- Deutsche Bank forecasts `busy week' for corporate sales
- Borrowing costs pushed to year low amid expanded ECB stimulus
AstraZeneca Plc led a 5.5 billion-euro ($6.3 billion) flurry of bond offerings, kicking off a week that Deutsche Bank AG said would unleash a wave of pent-up sales.
“We’re expecting an unusually busy week,” said Helene Jolly, a director in debt syndicate at Deutsche Bank in London. “These are extremely attractive funding conditions.”
Airbus Group SE and Royal Dutch Shell Plc also issued bonds in the single currency, data compiled by Bloomberg show. U.S. commodity company Bunge Ltd. and Spanish insurer Mapfre SA also hired banks for potential sales, according to people familiar with the matter who asked not to be identified because they’re not authorized to speak publicly.
Borrowing costs for investment-grade companies have fallen to the lowest in a year as the European Central Bank prepares to start purchasing corporate debt next month under its expanded stimulus program.
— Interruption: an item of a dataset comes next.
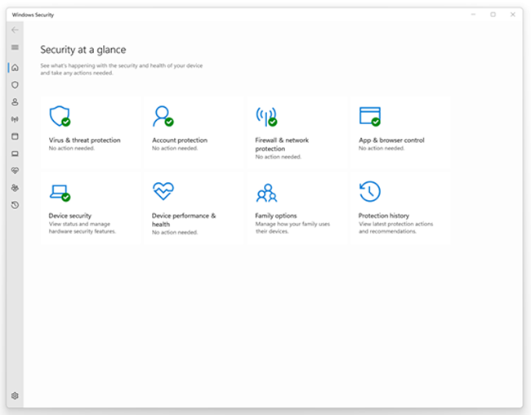Open Protection history from sidebar clock icon
This screenshot has height=415, width=531.
15,205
Highly rated firms have sold about 70 billion euros of securities since the ECB outlined the plan on March 10, surpassing the 49 billion euros of bonds sold this year up to that point, according to data compiled by Bloomberg.
“Everything has tightened in anticipation of the ECB’s corporate bond buying,” said Jolly. Some companies held back offering plans over the past few weeks because of earnings blackouts and national holidays in Europe, she said.
Investors demand an average yield of about 1 percent to hold euro-denominated bonds of investment-grade companies, Bank of America Merrill Lynch index data show. The yield dipped below that level for the first time in February last year, just before the ECB’s quantitative-easing program began.
Sinking borrowing costs should help create a “nirvana” for borrowers, Suki Mann, founder of bond-market commentator CreditMarketDaily.com, wrote in a note. “They are already fantastic on a historical relative basis and we believe will stay that way through the whole of this year, at minimum,” Mann said.
AstraZeneca sold 2.2 billion euros of securities in a three-part deal, while Shell sold 1.75 billion euros of bonds due in eight and 12 years, according to data compiled by Bloomberg. Officials at AstraZeneca couldn’t immediately comment on the sale when contacted and Shell declined to comment.
Airbus’s 1.5 billion-euro sale included 900 million euros of 15-year bonds at a yield of about 60 basis over benchmark rates, less than initially offered, according to a person familiar with the matter. It also sold a 10-year note, according to data compiled by Bloomberg. A company official declined to comment on the sale.
Investors demand a yield premium of 116 basis points above benchmark rates to hold euro-denominated investment-grade notes maturing in a decade or more, Bank of America Merrill Lynch index data shows.
Swiss chocolate maker Barry Callebaut AG is hiring banks to sell at least 350 million euros of junk bonds, another person familiar with the plan said.